Sempre il 20 luglio, alle ore 19.00, Mìmi e Nartico tornano, a suon di challenge musicali e babydance, per un evento speciale dedicato alla giuria Elements +3. Uno show musicale ricco di sorprese e momenti imperdibili, con i cartoni animati dello Zecchino d’Oro che catapulteranno bambine e bambini nel magico mondo dei personaggi dello Zecchino d’Oro, tra grandi cult e nuovi classici.
«È un legame, quello con Giffoni, che ogni anno è sempre più forte e che cresce perché si fonda da un obiettivo comune: dare ai bambini e ai ragazzi uno spazio per potersi esprimere e fare esperienza condivisa. Siamo molto contenti, perciò, di essere anche quest’anno a Giffoni, con le attività Zecchino d’Oro e anche con qualche novità, sarà una nuova occasione per proseguire il percorso che stiamo costruendo insieme»: spiega Frate Giampaolo Cavalli, Direttore dell’Antoniano.
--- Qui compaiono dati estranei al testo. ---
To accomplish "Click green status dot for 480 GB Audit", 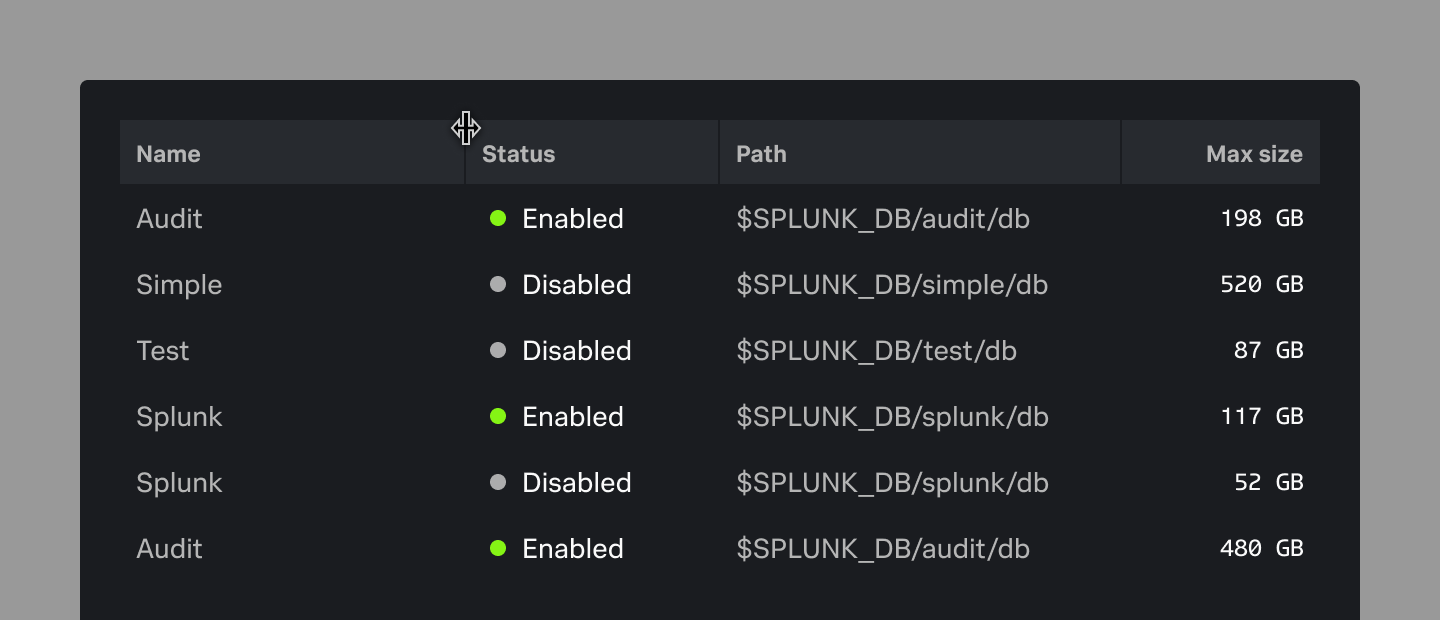I will [498, 548].
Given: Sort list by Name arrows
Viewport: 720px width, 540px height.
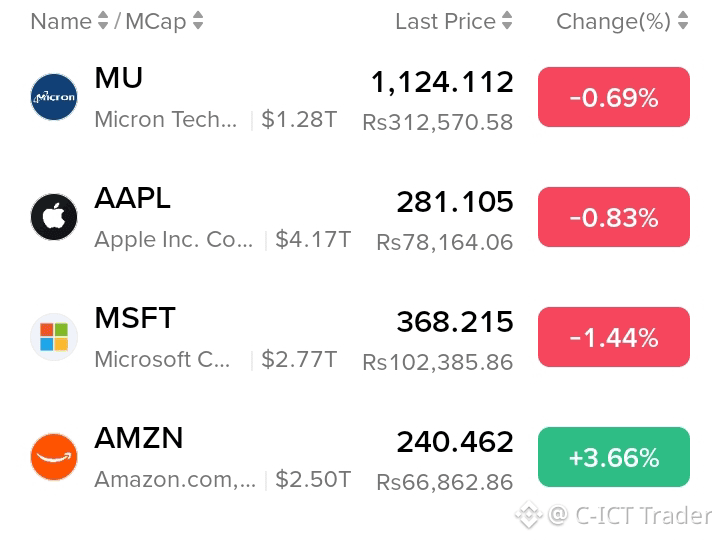Looking at the screenshot, I should [x=103, y=21].
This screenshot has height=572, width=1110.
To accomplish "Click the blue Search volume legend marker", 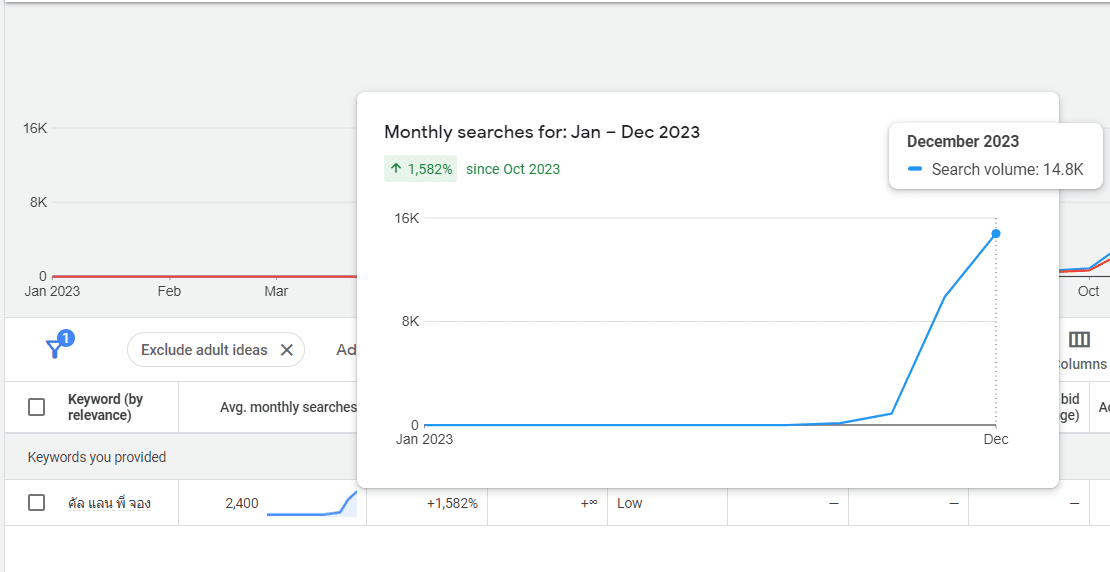I will pos(915,170).
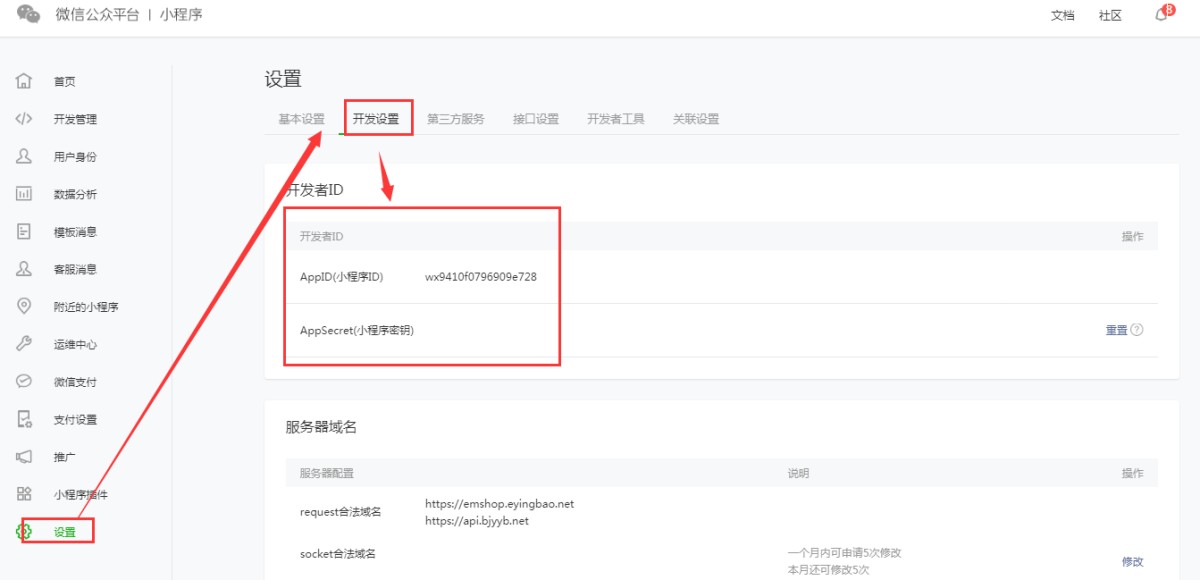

Quest’anno la collaborazione tra Zecchino d’Oro e Giffoni si arricchisce di un nuovo importante tassello: nasce infatti un premio firmato Zecchino d’Oro e Giffoni, dedicato alla migliore colonna sonora tra le proposte d’animazione per i più piccoli, che verrà consegnato il 25 luglio, nel corso della serata conclusiva della 56ª edizione del Giffoni Film Festival.
Si segnala che lunedì 20 luglio alle ore 11.00 è inoltre in programma una conferenza stampa dello Zecchino d’Oro presso la sala De Masi della Multimedia Valley, per presentare una novità in anteprima assoluta.
ANTONIANO
Antoniano, oggi diretto da Frate Giampaolo Cavalli, nasce nel 1954 a Bologna dal desiderio di Padre Ernesto Caroli di mettersi al servizio dei più svantaggiati, valorizzando in parallelo il talento dei più giovani. Alla distribuzione di pasti caldi presso la mensa di Bologna e alle attività di sostegno per i più bisognosi, si affiancano lo Zecchino d’Oro (1959) e il Piccolo Coro dell’Antoniano (1963), intitolato alla sua fondatrice Mariele Ventre: due realtà nate dal desiderio di diffondere valori quali solidarietà, accoglienza, fraternità e cura per gli altri e per la terra.
Grazie alle attività dello Zecchino d’Oro, di tanti generosi donatori e preziosi volontari, negli anni è stato possibile sostenere i numerosi progetti sociali di Antoniano e ampliare la rete di mense francescane che, in Italia e nel mondo, offrono pasti e cure attraverso la campagna “Operazione Pane”. Attualmente si contano 20 mense nella Penisola, 1 in Siria, 3 in Ucraina e 1 in Romania.
Musica e solidarietà trovano spazio anche nelle attività del Centro Terapeutico aperto a Bologna negli anni Ottanta, dove, attraverso un approccio multidisciplinare, si accompagnano e supportano bambini con diverse fragilità per favorirne lo sviluppo fisico e cognitivo.
Oltre al Pane per chi è affamato, l’Antoniano realizza diverse iniziative culturali, proponendosi come connettore e strumento di coesione sociale, per riprendere a immaginare il futuro e per farlo come atto di benessere, connessione, cura.